On the other hand, we went to the site of a beach dog who had given birth to puppies outside a pharmacy. Concerned about her safety, locals had attempted to cover her hiding spot with cardboard and give her space, but they were worried someone might try to harm her.

When we finally got there, in the pouring rain, the very protective mama was letting nobody near her puppies, so we stood helplessly by until the Bali Animal Welfare Association (BAWA) ambulance could get there and handle her safely.

Unfortunately, one of the day-olds rolled out of its little shelter and got its head through the handle of a plastic bag from the nearby rubbish pile. We watched, desperate to help, as the puppy struggled to push its legs through and get out of the rain to mama.

We held our breath as mama gently licked, pulled and cajoled baby to work harder.
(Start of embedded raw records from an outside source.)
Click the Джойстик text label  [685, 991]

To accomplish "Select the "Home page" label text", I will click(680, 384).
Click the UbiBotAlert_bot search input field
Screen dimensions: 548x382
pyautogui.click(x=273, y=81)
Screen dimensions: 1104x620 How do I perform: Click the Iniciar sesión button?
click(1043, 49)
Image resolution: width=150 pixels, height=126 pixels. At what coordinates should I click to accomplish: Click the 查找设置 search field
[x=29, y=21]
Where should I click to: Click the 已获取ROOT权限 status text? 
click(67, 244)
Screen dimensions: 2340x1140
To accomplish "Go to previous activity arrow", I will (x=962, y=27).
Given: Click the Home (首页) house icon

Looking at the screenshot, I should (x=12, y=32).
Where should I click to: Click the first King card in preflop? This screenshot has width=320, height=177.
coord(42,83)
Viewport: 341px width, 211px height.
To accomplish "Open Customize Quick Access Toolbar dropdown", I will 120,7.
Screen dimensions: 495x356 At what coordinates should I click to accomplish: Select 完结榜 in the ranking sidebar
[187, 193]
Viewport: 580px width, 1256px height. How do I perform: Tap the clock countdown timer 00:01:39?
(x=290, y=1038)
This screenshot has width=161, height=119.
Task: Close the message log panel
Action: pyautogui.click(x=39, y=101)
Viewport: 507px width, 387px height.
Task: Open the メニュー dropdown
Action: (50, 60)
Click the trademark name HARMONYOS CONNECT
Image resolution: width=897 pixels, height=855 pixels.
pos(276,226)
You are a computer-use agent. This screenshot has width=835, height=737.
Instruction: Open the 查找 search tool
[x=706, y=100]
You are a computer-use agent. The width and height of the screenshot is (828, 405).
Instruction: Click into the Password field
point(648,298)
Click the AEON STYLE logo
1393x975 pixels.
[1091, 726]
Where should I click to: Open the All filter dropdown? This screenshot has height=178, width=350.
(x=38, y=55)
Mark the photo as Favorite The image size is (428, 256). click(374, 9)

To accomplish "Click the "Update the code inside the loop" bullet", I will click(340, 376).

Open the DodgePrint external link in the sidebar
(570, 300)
When, finally, she broke free and we breathed a sigh of relief, I looked up to see all six pharmacy employees, glued to the front window, cheering for puppy and mama’s victory. We smiled, connected across language and culture, in our shared joy.

Moments like these remind me that, even where there is so much suffering , there are so many people who love animals and choose to help.

It gives me hope, because my visit here this time was not only to witness the myriad challenges. I was here to help organize partners to launch a new community-based program that will bring even more veterinary care and education to local villages. As we have seen already through our hands-on work here, it is the villages who can ultimately choose to end this senseless killing.

And I believe we can help them do it.